Huldra is a local arXiv metadata broker for one machine. Programs that need arXiv papers can ask Huldra for metadata instead of each calling export.arxiv.org directly. Huldra shares a SQLite cache, request queue, durable rate limiter, cooldown state, and upstream lease across those programs.

Huldra is an independent package and CLI. It is not a plugin for another project, and it does not depend on Recoleta.

Install

Install the published package:

pip install huldra-arxiv
huldra --help

For local development:

uv sync --dev
uv run huldra --help

The PyPI package name is huldra-arxiv. The Python package and CLI command are still named huldra.

The default database is:

~/.local/share/huldra/huldra.db

Override it per command with --db PATH or with HULDRA_DB_PATH.

Run Locally

Initialize a store:

uv run huldra store init --db ~/.local/share/huldra/huldra.db

Start the local HTTP API:

uv run huldra daemon --db ~/.local/share/huldra/huldra.db --host 127.0.0.1 --port 8765

Run a foreground worker in a separate terminal:

uv run huldra worker --db ~/.local/share/huldra/huldra.db --poll-interval-seconds 300 --json

Check status:

uv run huldra status --db ~/.local/share/huldra/huldra.db --json

Status includes queue depth, cache totals, durable upstream 429 totals, cooldown state, worker heartbeat, worker next wake, and the last worker error.

The API binds to 127.0.0.1 by default.

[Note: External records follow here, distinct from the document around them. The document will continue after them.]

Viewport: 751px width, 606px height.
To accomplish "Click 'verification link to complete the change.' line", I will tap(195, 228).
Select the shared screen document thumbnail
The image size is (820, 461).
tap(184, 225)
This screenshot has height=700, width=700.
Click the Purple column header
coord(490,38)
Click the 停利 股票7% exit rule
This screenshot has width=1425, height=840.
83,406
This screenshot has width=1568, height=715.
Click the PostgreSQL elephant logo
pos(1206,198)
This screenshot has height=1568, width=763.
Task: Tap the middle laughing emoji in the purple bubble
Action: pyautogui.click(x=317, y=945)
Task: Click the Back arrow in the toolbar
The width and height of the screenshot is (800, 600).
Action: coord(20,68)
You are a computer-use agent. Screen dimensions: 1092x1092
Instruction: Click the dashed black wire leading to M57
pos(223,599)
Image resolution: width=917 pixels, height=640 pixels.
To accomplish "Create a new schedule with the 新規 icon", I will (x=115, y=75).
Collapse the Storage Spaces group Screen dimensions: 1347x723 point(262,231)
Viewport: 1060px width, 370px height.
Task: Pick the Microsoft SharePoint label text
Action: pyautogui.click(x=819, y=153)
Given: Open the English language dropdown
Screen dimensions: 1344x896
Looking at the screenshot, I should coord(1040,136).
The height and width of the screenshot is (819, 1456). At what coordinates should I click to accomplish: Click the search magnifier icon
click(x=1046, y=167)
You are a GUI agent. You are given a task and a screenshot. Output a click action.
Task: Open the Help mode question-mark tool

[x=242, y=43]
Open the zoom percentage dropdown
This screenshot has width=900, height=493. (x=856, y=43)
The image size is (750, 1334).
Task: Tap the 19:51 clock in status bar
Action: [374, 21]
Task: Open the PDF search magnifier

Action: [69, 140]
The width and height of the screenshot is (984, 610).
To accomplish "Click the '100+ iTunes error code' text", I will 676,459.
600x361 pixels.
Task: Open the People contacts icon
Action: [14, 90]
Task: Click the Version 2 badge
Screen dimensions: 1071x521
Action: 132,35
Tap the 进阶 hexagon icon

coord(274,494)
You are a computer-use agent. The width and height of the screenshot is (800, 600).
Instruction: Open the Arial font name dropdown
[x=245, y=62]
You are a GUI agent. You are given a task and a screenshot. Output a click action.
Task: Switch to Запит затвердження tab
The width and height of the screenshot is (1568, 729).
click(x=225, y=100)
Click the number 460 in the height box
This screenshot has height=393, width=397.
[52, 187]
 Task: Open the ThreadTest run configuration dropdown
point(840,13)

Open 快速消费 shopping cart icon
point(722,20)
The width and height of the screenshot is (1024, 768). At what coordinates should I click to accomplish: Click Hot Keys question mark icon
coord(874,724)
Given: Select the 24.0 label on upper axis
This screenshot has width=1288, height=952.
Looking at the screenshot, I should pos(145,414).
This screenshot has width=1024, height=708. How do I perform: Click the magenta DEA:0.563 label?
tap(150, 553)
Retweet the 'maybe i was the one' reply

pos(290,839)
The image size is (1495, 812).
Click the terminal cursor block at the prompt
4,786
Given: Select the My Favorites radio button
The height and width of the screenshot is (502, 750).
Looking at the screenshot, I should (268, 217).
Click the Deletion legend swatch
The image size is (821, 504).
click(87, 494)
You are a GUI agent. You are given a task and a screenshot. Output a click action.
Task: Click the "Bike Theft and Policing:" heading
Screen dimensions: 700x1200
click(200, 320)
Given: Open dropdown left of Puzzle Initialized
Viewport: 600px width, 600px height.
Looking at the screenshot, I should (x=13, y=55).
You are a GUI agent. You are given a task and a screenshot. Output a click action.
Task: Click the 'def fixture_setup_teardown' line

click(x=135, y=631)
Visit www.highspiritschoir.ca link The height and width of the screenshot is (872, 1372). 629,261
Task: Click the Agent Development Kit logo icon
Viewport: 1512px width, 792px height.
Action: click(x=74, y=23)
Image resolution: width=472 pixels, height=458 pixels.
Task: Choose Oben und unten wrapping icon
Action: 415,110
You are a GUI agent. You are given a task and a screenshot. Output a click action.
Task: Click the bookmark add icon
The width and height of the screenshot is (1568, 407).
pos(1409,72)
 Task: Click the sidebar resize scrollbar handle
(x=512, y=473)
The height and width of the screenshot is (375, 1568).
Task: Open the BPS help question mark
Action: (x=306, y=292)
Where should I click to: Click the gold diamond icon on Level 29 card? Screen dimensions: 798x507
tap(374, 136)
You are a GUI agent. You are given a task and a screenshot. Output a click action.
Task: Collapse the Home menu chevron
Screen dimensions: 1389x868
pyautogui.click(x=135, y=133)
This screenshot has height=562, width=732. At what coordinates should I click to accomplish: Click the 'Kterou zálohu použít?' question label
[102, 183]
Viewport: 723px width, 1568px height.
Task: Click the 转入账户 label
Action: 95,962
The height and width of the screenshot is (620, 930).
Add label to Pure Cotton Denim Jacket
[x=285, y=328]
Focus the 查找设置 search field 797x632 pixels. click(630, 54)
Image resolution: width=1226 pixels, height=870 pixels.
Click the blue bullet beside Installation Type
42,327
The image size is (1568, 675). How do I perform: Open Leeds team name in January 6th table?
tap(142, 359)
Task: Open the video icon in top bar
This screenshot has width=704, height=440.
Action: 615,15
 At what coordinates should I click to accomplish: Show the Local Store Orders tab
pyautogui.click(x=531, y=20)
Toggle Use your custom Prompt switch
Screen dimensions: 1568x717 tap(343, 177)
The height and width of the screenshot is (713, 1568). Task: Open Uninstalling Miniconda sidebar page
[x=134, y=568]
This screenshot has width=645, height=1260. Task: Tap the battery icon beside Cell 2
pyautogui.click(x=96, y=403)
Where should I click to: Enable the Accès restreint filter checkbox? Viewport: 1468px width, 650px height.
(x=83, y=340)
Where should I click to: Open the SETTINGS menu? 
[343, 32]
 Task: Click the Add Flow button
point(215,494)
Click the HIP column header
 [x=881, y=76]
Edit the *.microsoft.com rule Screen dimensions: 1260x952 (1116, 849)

Do not expose it to a public network without a reverse proxy and authentication.

CLI Query

Submit a query without waiting for the worker:

uv run huldra query \
  --db ~/.local/share/huldra/huldra.db \
  --client-id demo \
  --search-query 'cat:cs.AI AND all:agent' \
  --max-results 50 \
  --json

Read a completed result:

uv run huldra result --db ~/.local/share/huldra/huldra.db --cache-key KEY --json

huldra result is a raw cache inspection command. It reports whether the stored cache entry is readable and returns cached papers when it can. It does not reinterpret the cache for a caller's analysis_ready policy.

Look up one cached paper:

uv run huldra paper --db ~/.local/share/huldra/huldra.db --arxiv-id 2401.00001 --json

Sync a submitted-date UTC day and optionally wait for the worker path inline:

uv run huldra sync \
  --db ~/.local/share/huldra/huldra.db \
  --search-query 'cat:cs.AI AND all:agent' \
  --date 2026-05-20 \
  --max-results 60 \
  --wait \
  --json

Backfill daily submitted-date windows:

uv run huldra backfill \
  --db ~/.local/share/huldra/huldra.db \
  --search-query 'cat:cs.AI' \
  --start-date 2026-05-01 \
  --end-date 2026-05-20 \
  --max-results 60 \
  --json

Python Client

from huldra.client import HuldraClient

with HuldraClient(base_url="http://127.0.0.1:8765") as client:
    result = client.ensure_search(
        search_query="cat:cs.AI AND all:agent",
        max_results=50,
        wait=True,
    )
    print(result.status, result.papers_total)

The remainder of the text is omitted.